> [Your objective]:
The expected output is an exact copy of each line from the line with "The image size is (1227, 690)." through the end of the data below, with no pictures in it.

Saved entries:
--
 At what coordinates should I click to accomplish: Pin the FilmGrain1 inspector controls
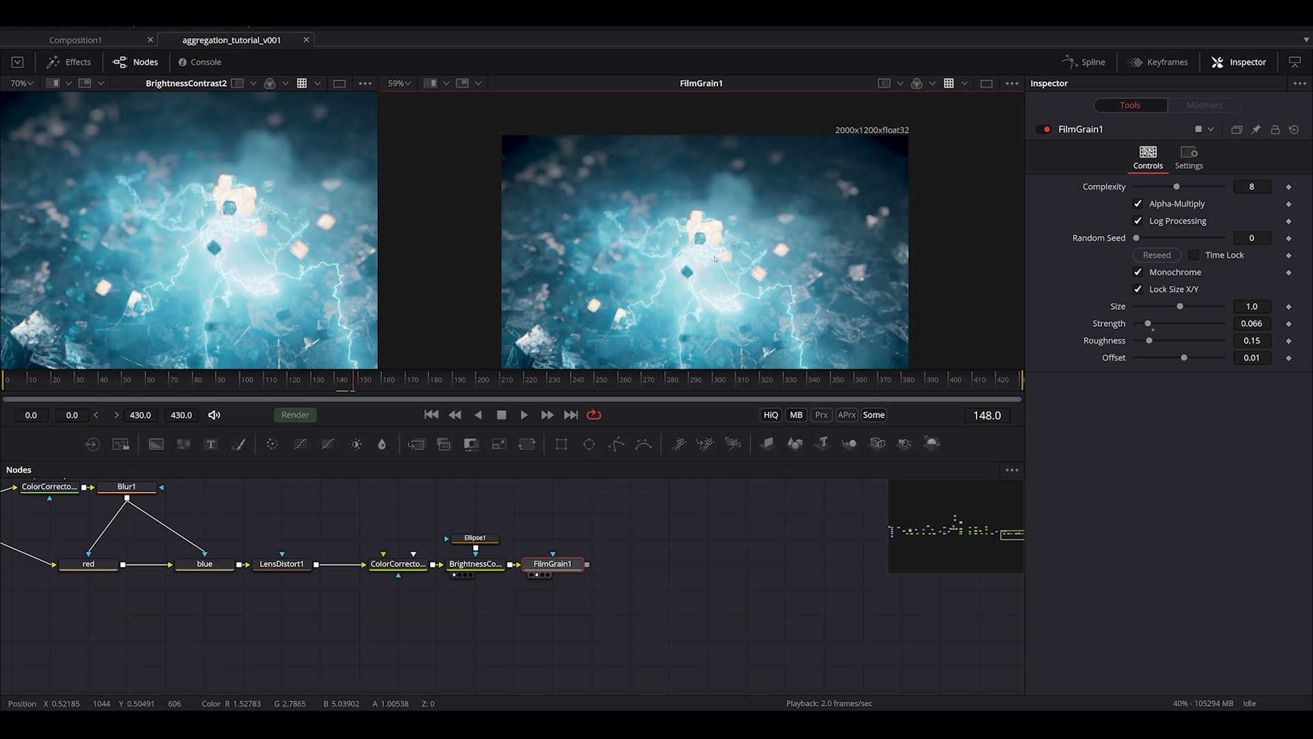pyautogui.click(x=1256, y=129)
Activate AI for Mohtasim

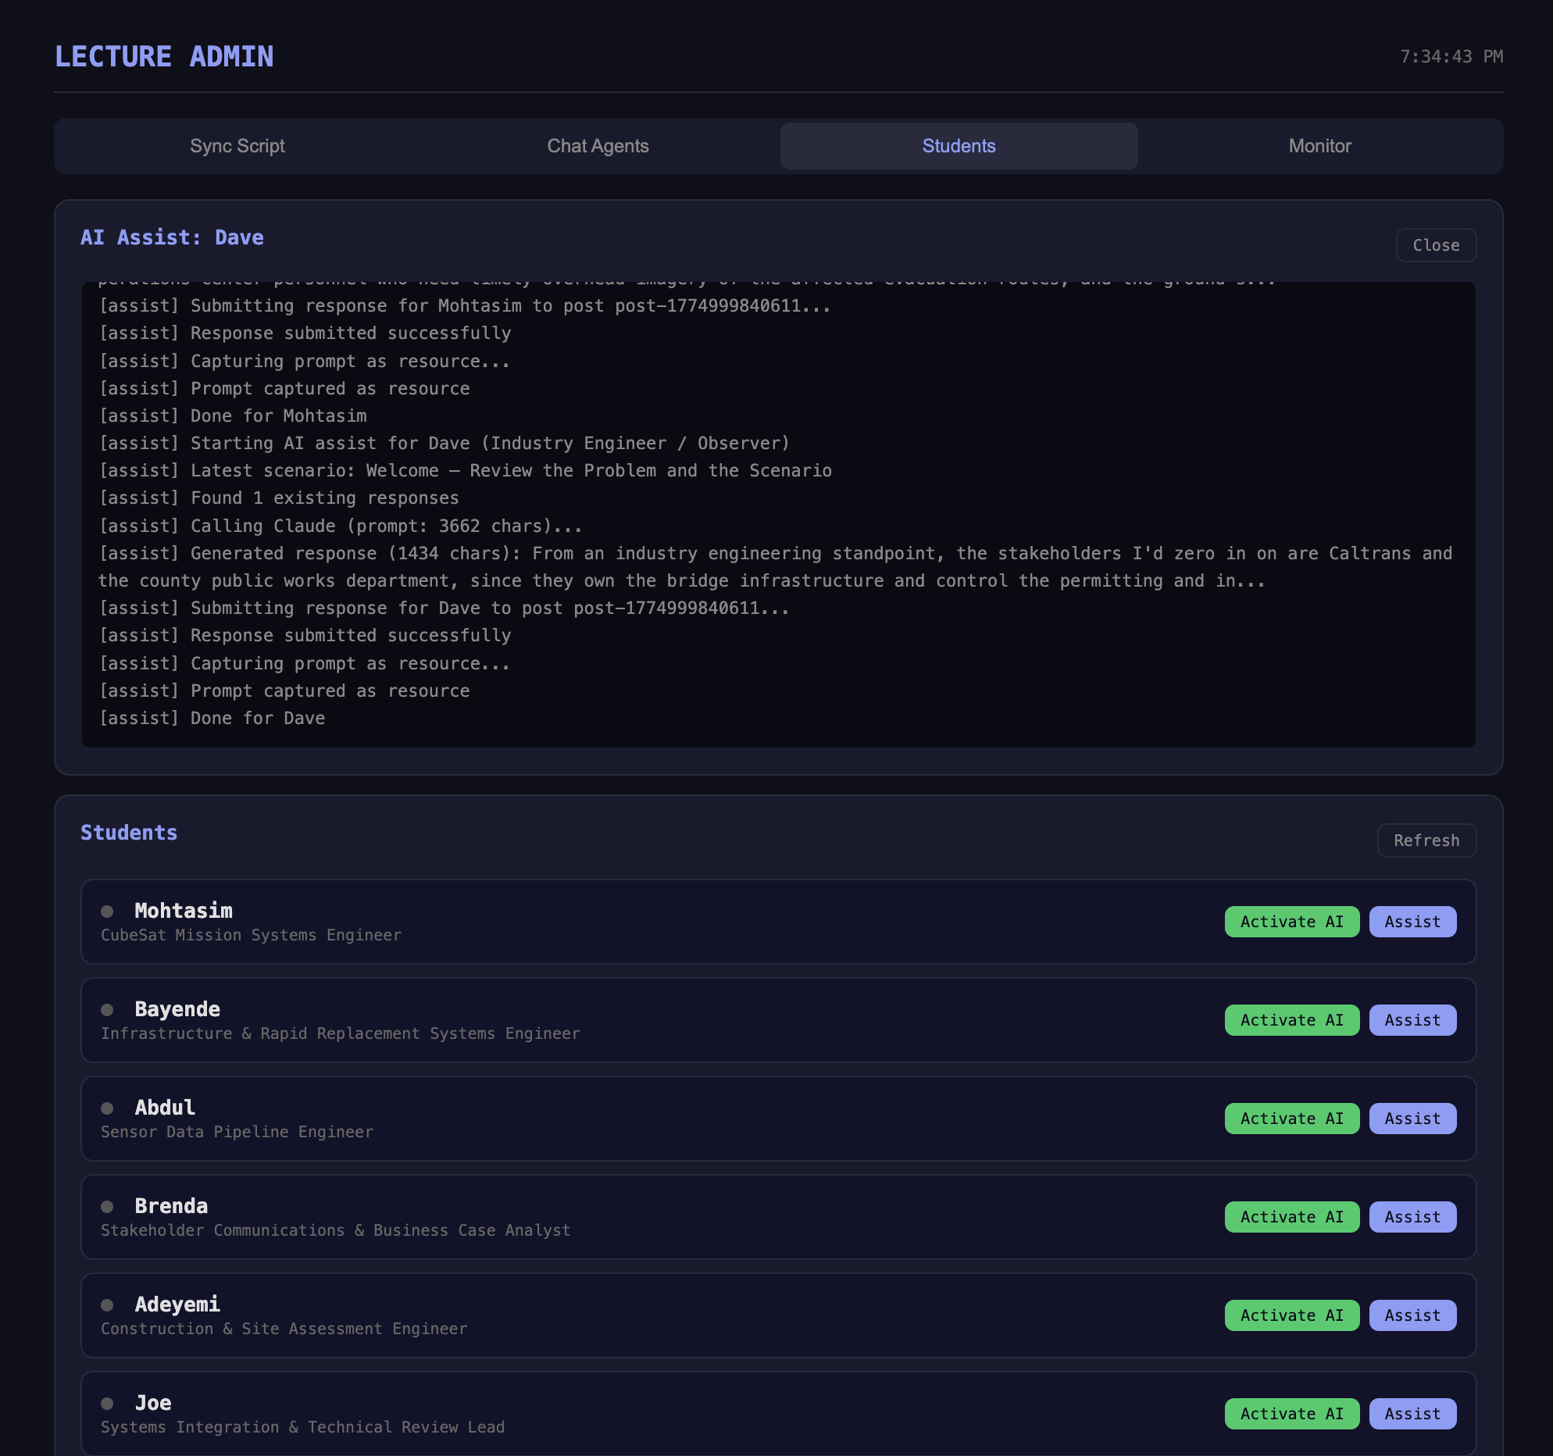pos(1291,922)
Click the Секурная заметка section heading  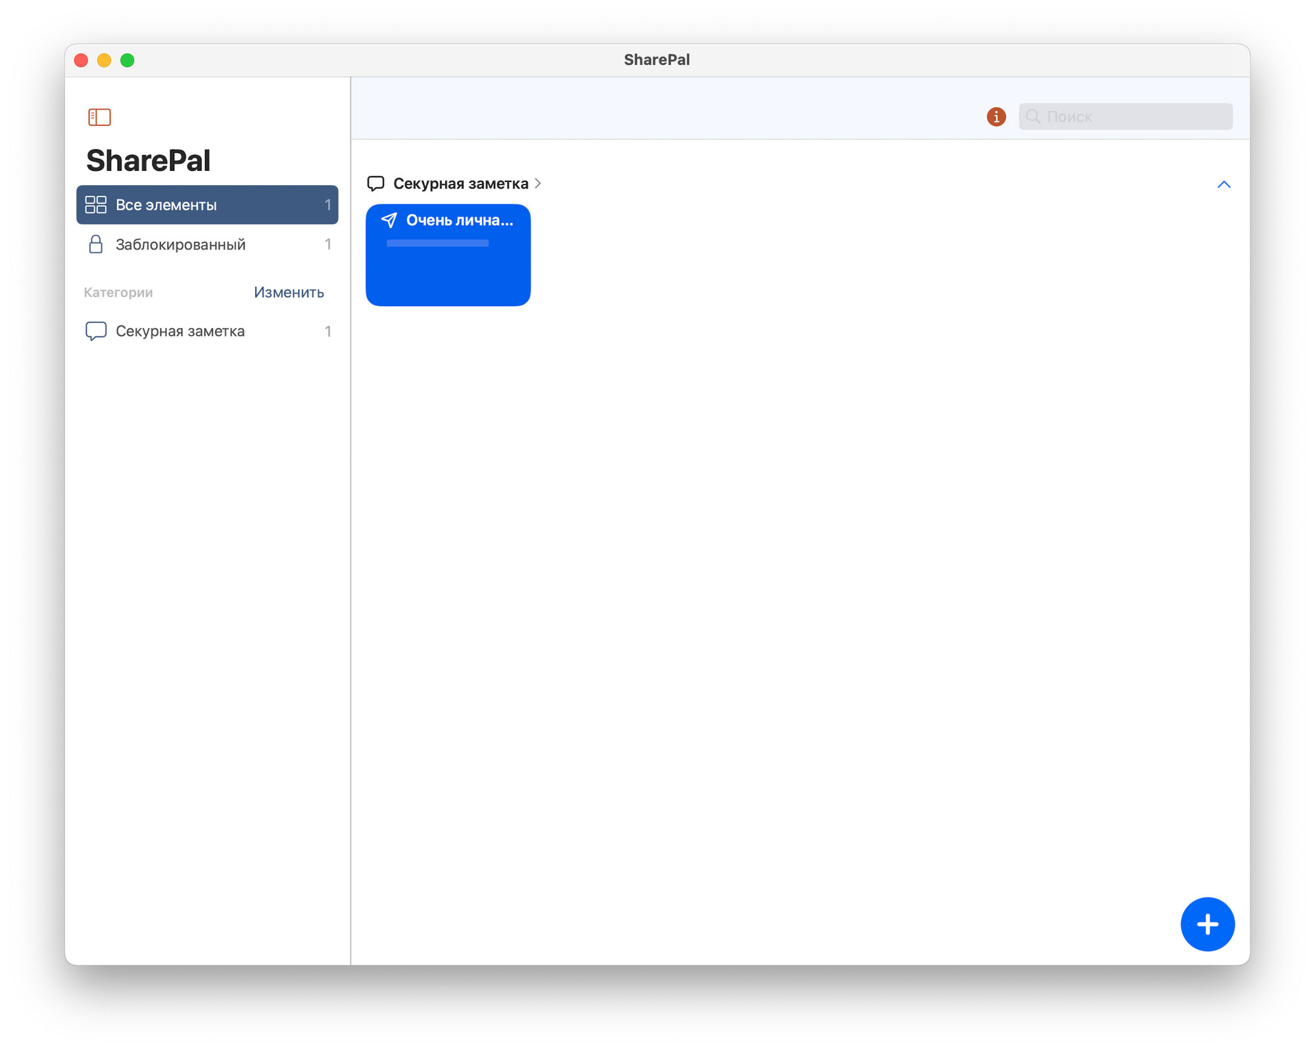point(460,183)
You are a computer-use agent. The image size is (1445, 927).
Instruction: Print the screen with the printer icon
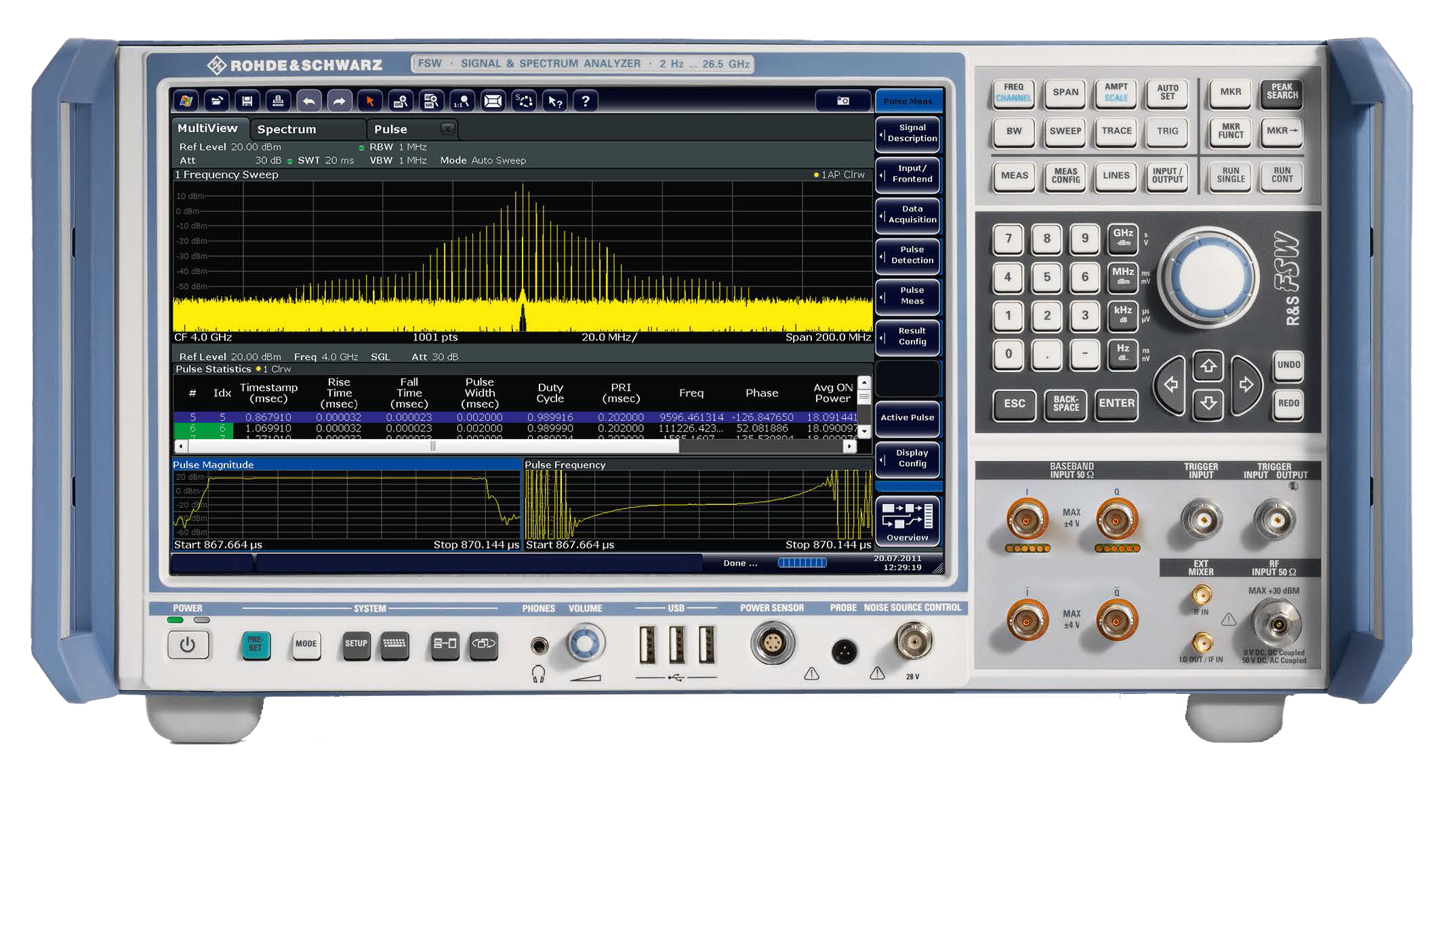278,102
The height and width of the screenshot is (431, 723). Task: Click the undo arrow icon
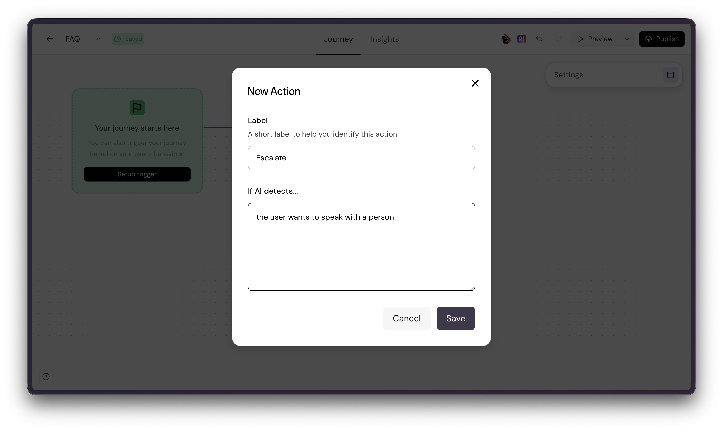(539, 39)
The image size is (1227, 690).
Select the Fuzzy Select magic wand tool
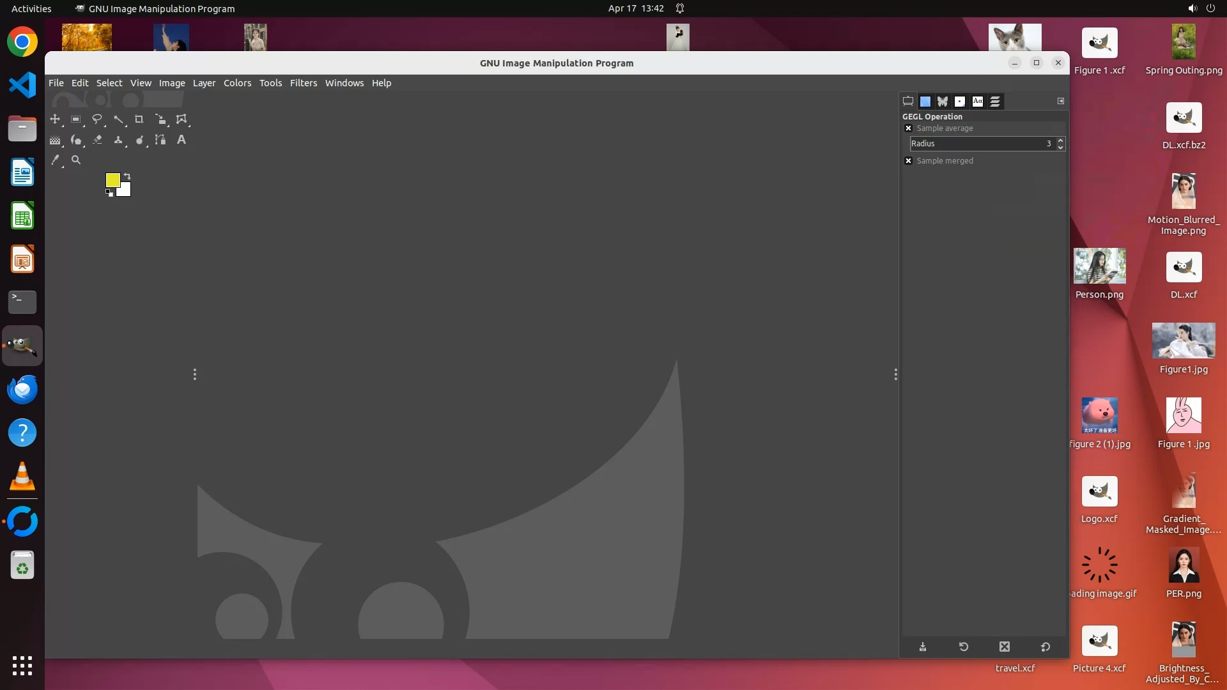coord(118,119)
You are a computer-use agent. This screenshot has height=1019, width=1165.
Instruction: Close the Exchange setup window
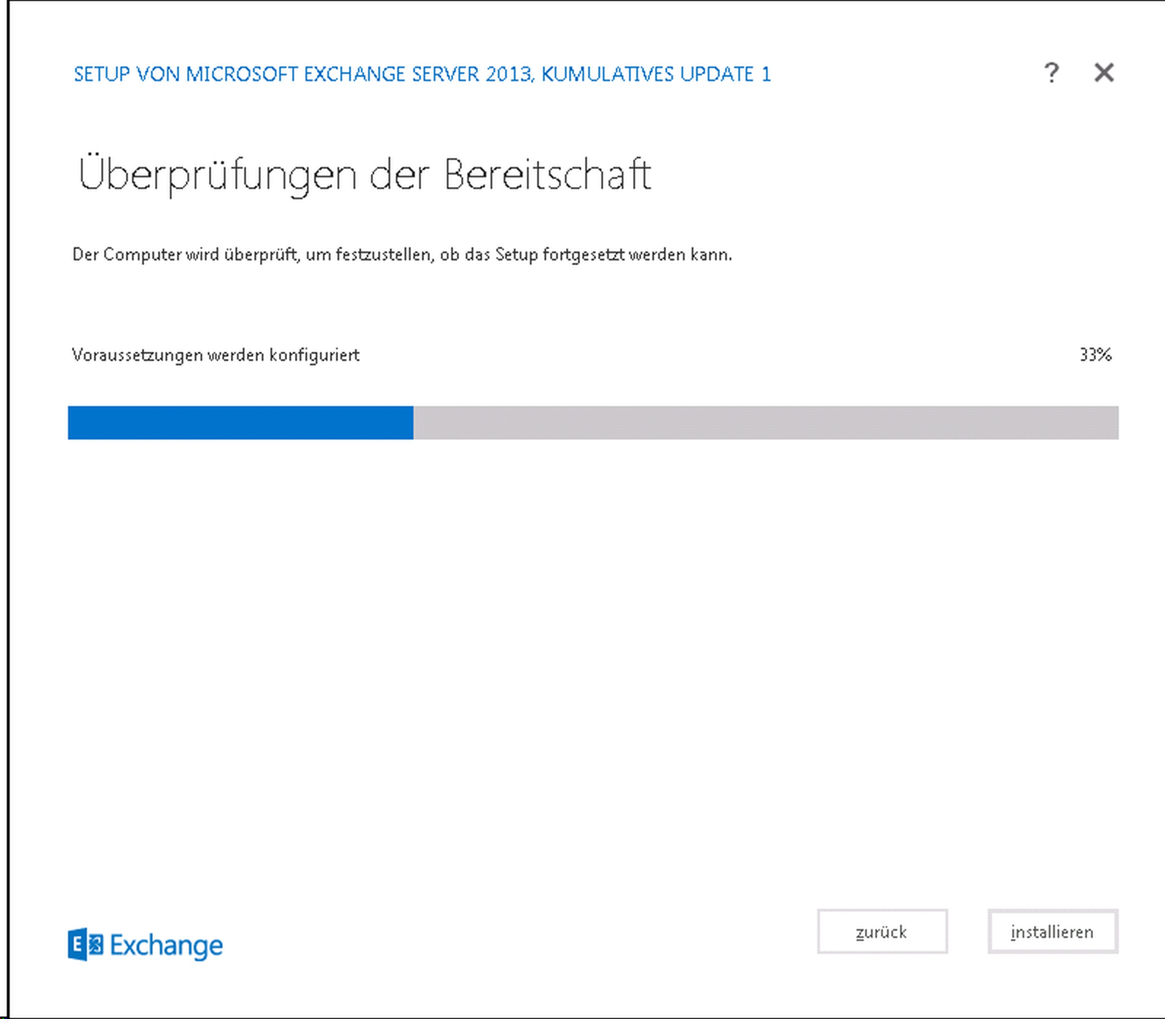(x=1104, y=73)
--
> [Reply to the task]:
The image size is (1227, 690).
Select the Fuzzy Select magic wand tool
coord(118,119)
You are a computer-use agent. This screenshot has height=1019, width=1165.
Instruction: Close the Exchange setup window
(x=1104, y=73)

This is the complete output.